— Begin SOURCE TEXT —
Herstein: Simple proof with elements.

**This is problem 15 on page 20 of Herstein's Abstract Algebra**

If S has three or more elements, show that we can find f,g in A(S) such that fg doesn't equal gf.

*Attempt:*

So what this is saying that A(S) can't be a centralizer of S because fg doesn't = gf. And this group can't be abelian. And now I'm __lost__.

Re: Herstein: Simple proof with elements.

basically he's saying any Sn for n > 2 has two elements that don't commute.

so let's do this:

given |S| > 2, we can put a copy of S3 inside A(S) by letting f do to s1,s2, and s3 what an element of S3 does to 1,2 and 3, and having f(x) = x for everything in S BUT s1,s2,s3.

so if we prove it for S3, we'll have proven it for all "bigger" permutation (symmetric) groups.

but (1 2)(1 3) = (1 2 3), while (1 3)(1 2) = (1 3 2), so (1 2) and (1 3) do not commute, done!

NOTE: i am using the convention herstein does for permutations, where ab means "first do a, then do b". be advised that many authors use the OPPOSITE convention,

where ab means first do b, then do a.
— End SOURCE TEXT —
— Begin DATA SHOWN —
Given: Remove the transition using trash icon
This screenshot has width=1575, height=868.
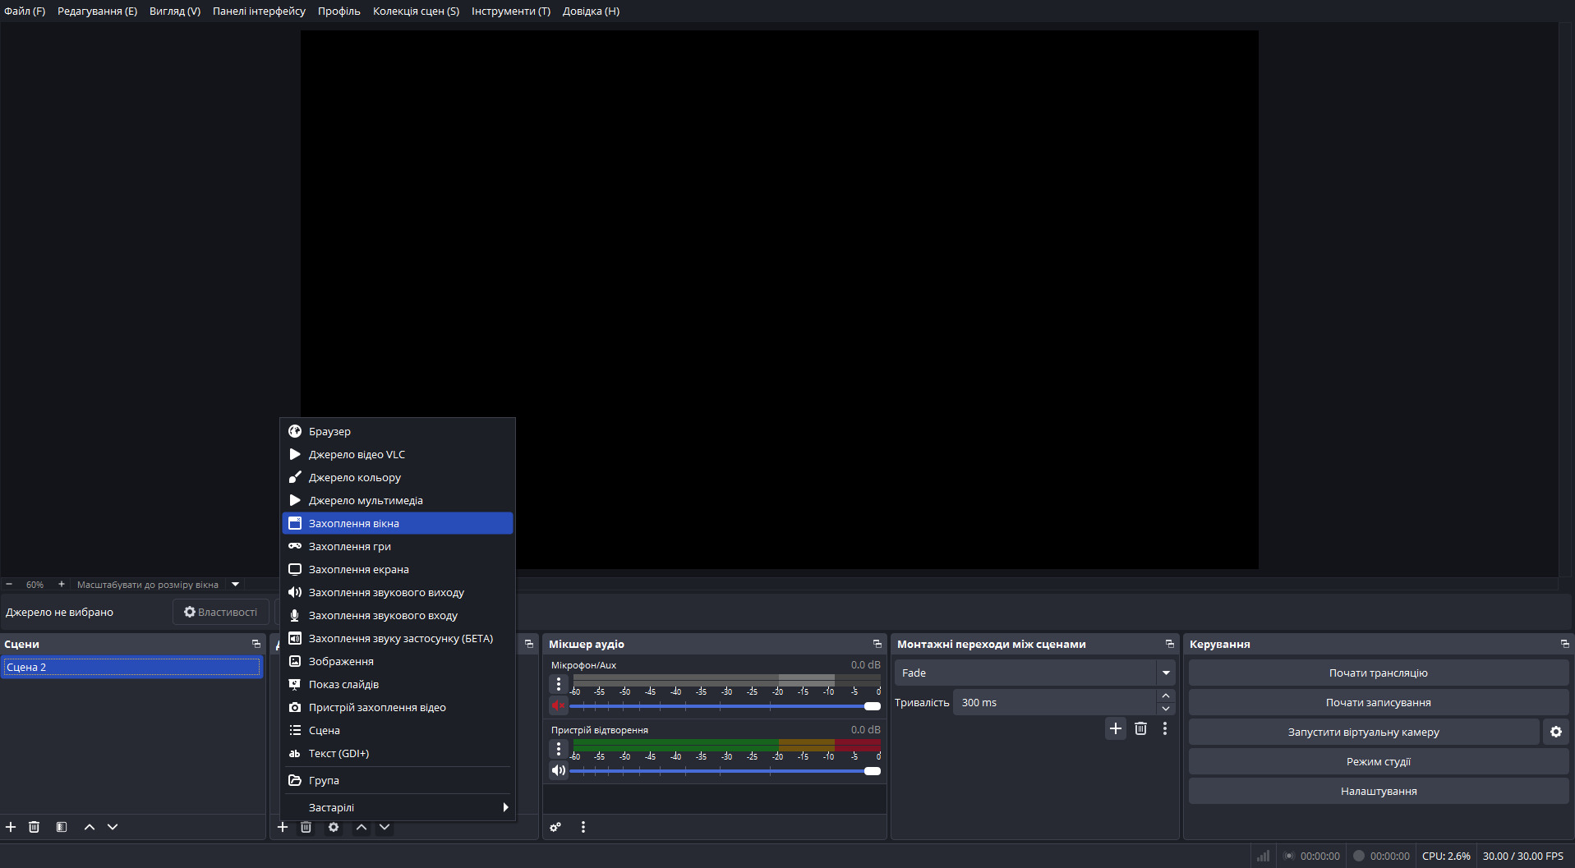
— End DATA SHOWN —
## EXERCISE GOAL
Answer these questions about the Herstein thread.
(a) Which problem and page of Herstein's Abstract Algebra does the opening post cite?
(b) Which two permutations does the reply show do not commute?
(c) Under the convention the reply follows, what does ab mean?

## SOLUTION FOR THIS PROBLEM
(a) Problem 15 on page 20.
(b) (1 2) and (1 3).
(c) First do a, then do b.